#### Tasks to complete
1) In the seaside post, why does the quoted passage say it is better to go from nature's God down to nature than from nature up to Nature's God? Answer in one to three sentences.
2) Answer these questions from the seaside post:
(a) What occasion brought the family to the seaside in Suffolk?
(b) What did they eat on the seafront?
(c) Whose words are quoted in the middle of the post?
3) Decide whether each statement agrees with the seaside post. Answer yes or no, and quote the words that decide it.
(a) The sea is visible from the hotel window.
(b) The roads were busy on the drive.
(c) The writer describes the sea as something that can be controlled.

[Opening Document extract section]

Friday, 13 May 2011

Music in the waves

I love the sea. Here we are at the seaside in Suffolk for Mum's 80th birthday weekend and I can see the sea from the hotel window. We've walked along the beach, had fish and chips on the seafront and it's just lovely.  There can be nothing finer in this life, I think, than sitting on a bench at the seaside with your family in the sun eating fish and chips with one of those pointless little wooden forks and throwing bits to the seagulls who can catch a chip in mid air!  How clever is that.

It's been a beautiful day. The roads have been pretty clear, we stopped somewhere lovely for lunch, the children have been patient and good natured in the car (mostly) and the rooms are amazing. You've looked after us today. Thankyou. 

Charles Spurgeon said:

'The old saying is, 'Go from nature up to Nature's God'; but it is hard working up hill.  The best thing is to go from nature's God down to nature; and if you once get to nature's God, and believe Him, and love Him, it is surprising how easy it is to hear music in the waves, and songs in the wild whisperings of the winds; to see God everywhere, in the stones, in the rocks, in the rippling brooks, and hear him everywere in the lowing of cattle, in the rolling of thunder and the fury of tempests.' 

I love the sea, and as I stood there looking at it earlier today I thought of this passage. I always look at the sea and see you, Lord. Maybe it's the vastness, the majesty, the breadth of it; or maybe the depth, the power and the beauty of it.  The way it's ever changing, never the same. Nothing can contain it. It has always been since the day you brought it about, and always will be. It cannot be destroyed, cannot be controlled. It nurtures and it destroys.  It is frightening and beautiful, stirring and soothing. The way it reflects the sunset is a symphony of nature that shows us here on earth a tiny hint of the awe-inspiring wonder of you. Another glimpse.

[Closing Document extract section]
[Opening Recorded data section]

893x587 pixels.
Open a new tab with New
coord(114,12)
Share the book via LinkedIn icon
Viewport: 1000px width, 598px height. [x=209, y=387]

[Closing Recorded data section]

#### Task results
1) Going from nature up to Nature's God is described as "hard working up hill." Once a person gets to nature's God, believes Him and loves Him, it becomes "surprising how easy it is" to hear music in the waves and to see God everywhere in nature.

2)
(a) Mum's 80th birthday weekend.
(b) Fish and chips.
(c) Charles Spurgeon's.

3)
(a) Yes: "I can see the sea from the hotel window."
(b) No: "The roads have been pretty clear"
(c) No: "It cannot be destroyed, cannot be controlled."